I brooded on that, and the angel walked beside me, the hematite in its hair like black tears.

The wood yielded abruptly to pale sand and wiry green grasses tipped in black blossoms, their exposed roots caked in salt. The dawn showed bony and thin over these and also a great number of broken stones, blue-black against the pearly earth, veined with quartz. An arched doorway, leading to nothing, still stood, and cairns of stones, and not a few bronze shards, crusted in green age, were strewn over the ruins. The stones lay haphazard and crumbling over all the land I could see, no end to them, repeated over and over.

I want to say I felt a profundity there, a sense of… what? The echo of God. But the truth is I felt nothing at all but a mild curiosity and the tingle of my sunburn.
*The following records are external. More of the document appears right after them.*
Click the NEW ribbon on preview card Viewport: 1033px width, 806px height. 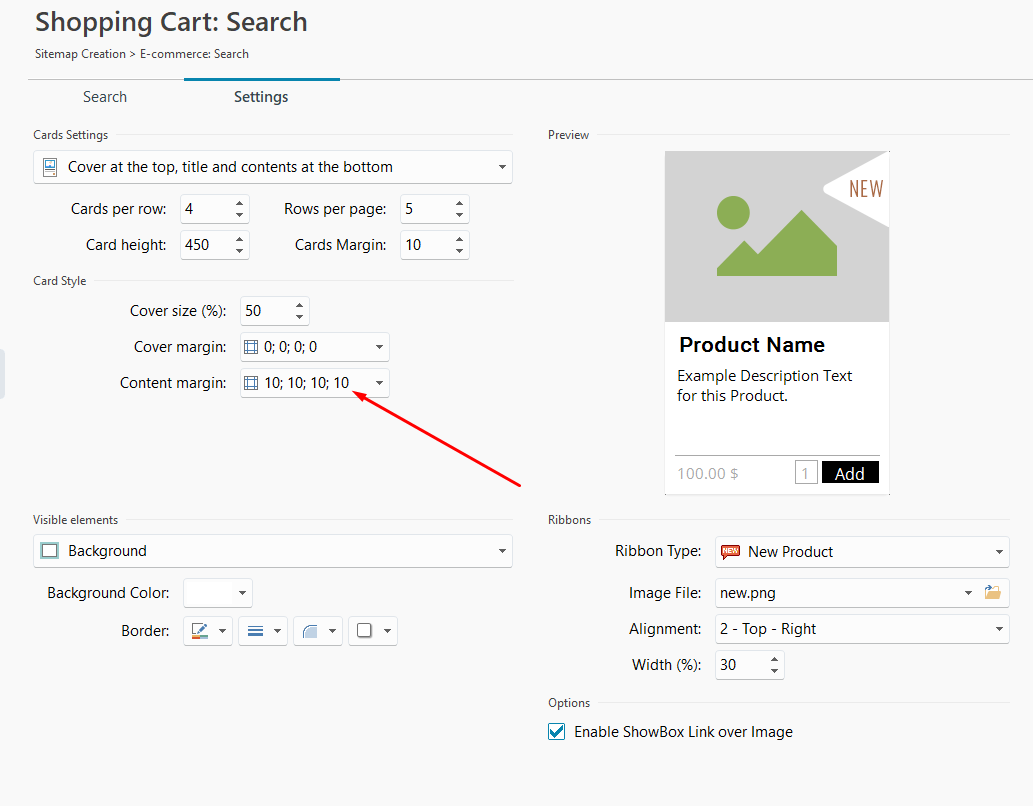point(864,189)
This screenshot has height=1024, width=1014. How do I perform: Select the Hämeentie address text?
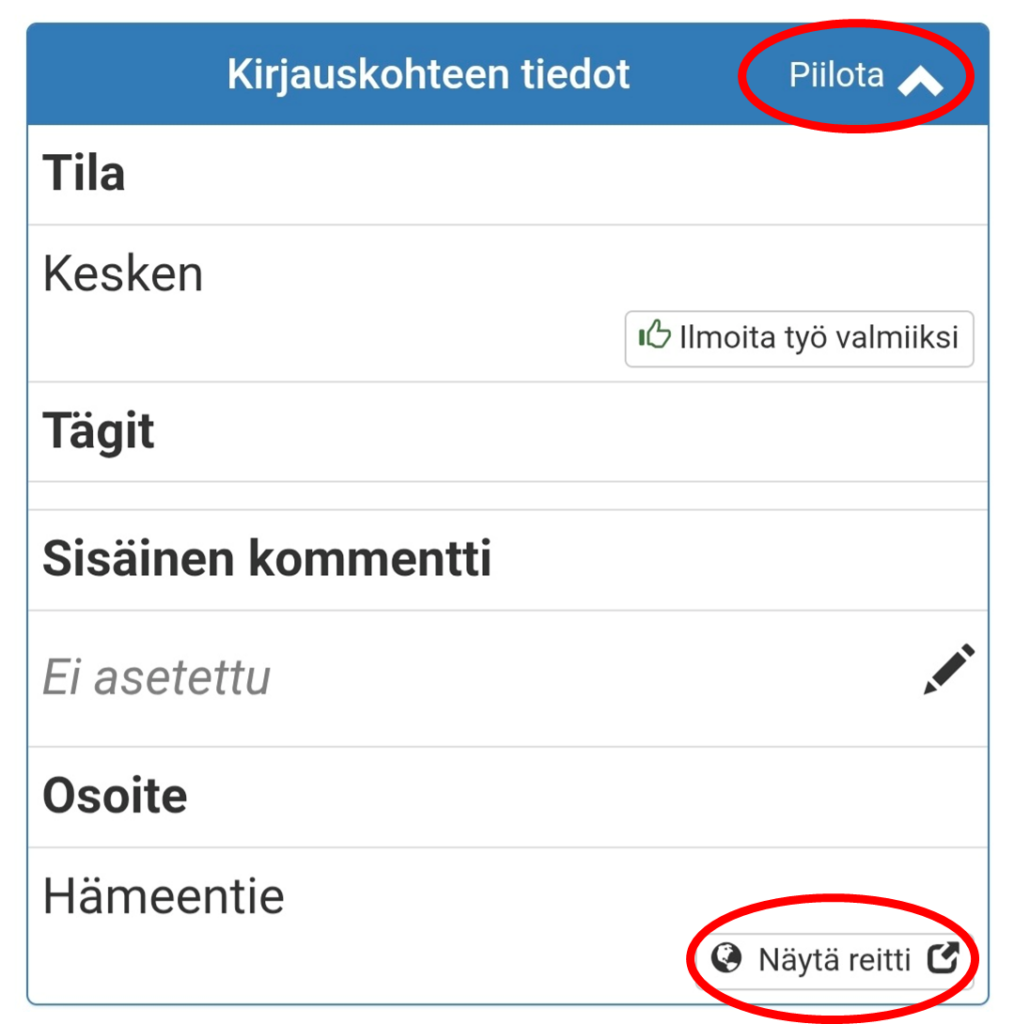point(163,897)
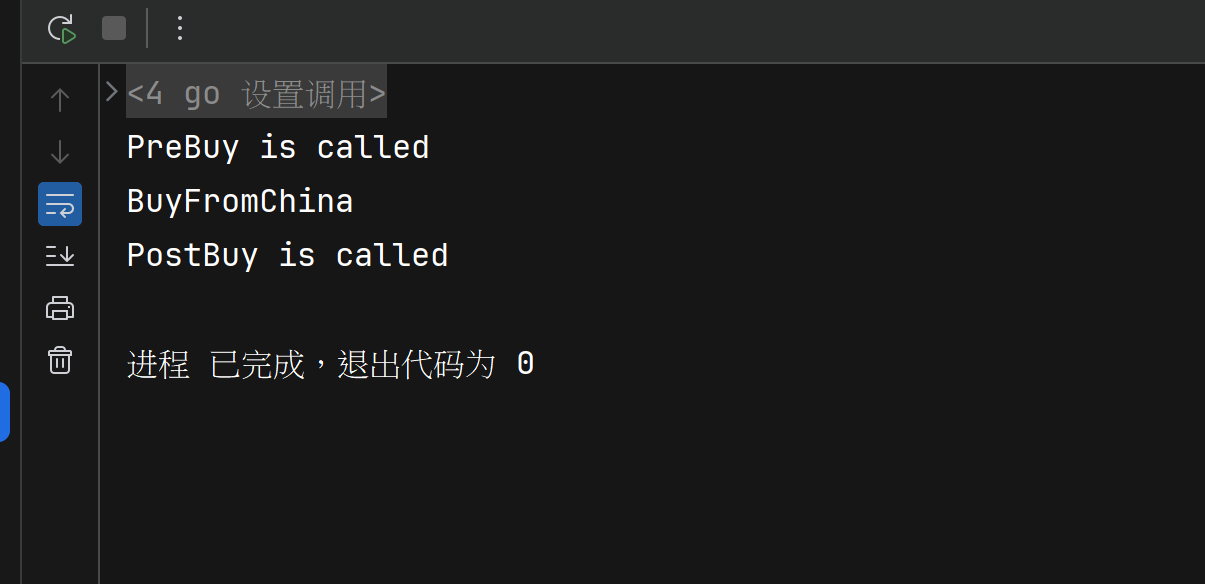The height and width of the screenshot is (584, 1205).
Task: Click the exit code "0" value
Action: click(526, 365)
The others, however, went instantly silent and still. I believe no one expected to stumble upon that place, except perhaps Hajji, whom nothing surprised. They began to gather from among their various packs a number of items: some salted yak, some mango blossoms, a flask of water, a scrap of silk from the wood. These they piled up near the doorway, and I saw that many other dried flowers and foodstuffs had been left there, too. When I inquired, there seemed to be some confusion among them as to who would tell me the tale—they encouraged Hajji, but she bared her teeth and gnashed them. Finally, Qaspiel took up the task. The sun beat its bluish skin to grey.
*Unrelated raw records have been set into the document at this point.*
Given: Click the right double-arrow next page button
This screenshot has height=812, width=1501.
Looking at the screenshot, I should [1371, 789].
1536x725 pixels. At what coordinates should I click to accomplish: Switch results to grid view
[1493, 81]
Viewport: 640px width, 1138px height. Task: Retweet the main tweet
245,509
“This is a very holy place, John. Long before any of us were born it was here, long before even the Ship of Bones or the Abir. This was a tower, so high you could not see the top of it, and for generations folk labored to build it—children were born on the heights whose feet never touched earth, who ate seabirds they could shoot from the clouds, and fruit might be passed up hand to hand all the way to the top, the latest and youngest of the great work, and the great workers. They built this tower hoping to reach the nearest of the crystalline spheres, John, which is the Benevolent Silver of the Sphere of the Moon.”

“Why? Was the world then so wicked they wished to escape it?”
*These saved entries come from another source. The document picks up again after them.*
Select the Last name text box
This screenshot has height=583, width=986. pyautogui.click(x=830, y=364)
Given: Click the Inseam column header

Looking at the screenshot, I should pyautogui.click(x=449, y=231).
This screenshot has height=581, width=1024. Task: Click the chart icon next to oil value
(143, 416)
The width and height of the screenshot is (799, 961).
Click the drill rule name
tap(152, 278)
“You ask this? Who stand before us a relic of a world none of us have seen, extraordinary for that, the fascination of every soul in Nural and more? They wanted to touch the heavens. They yearned for the world to be bigger than it was, for it all to be open and welcoming, for it to welcome them. To touch the great silver belly of the moon and know the smell of the winds there, and know whether there is water, whether some beautiful, rare monsters walk and love and give birth and eat vegetables there. Just to know, John. Just to see.”

As Qaspiel spoke I felt the borders of its tale and the borders of my own knowledge kiss and join.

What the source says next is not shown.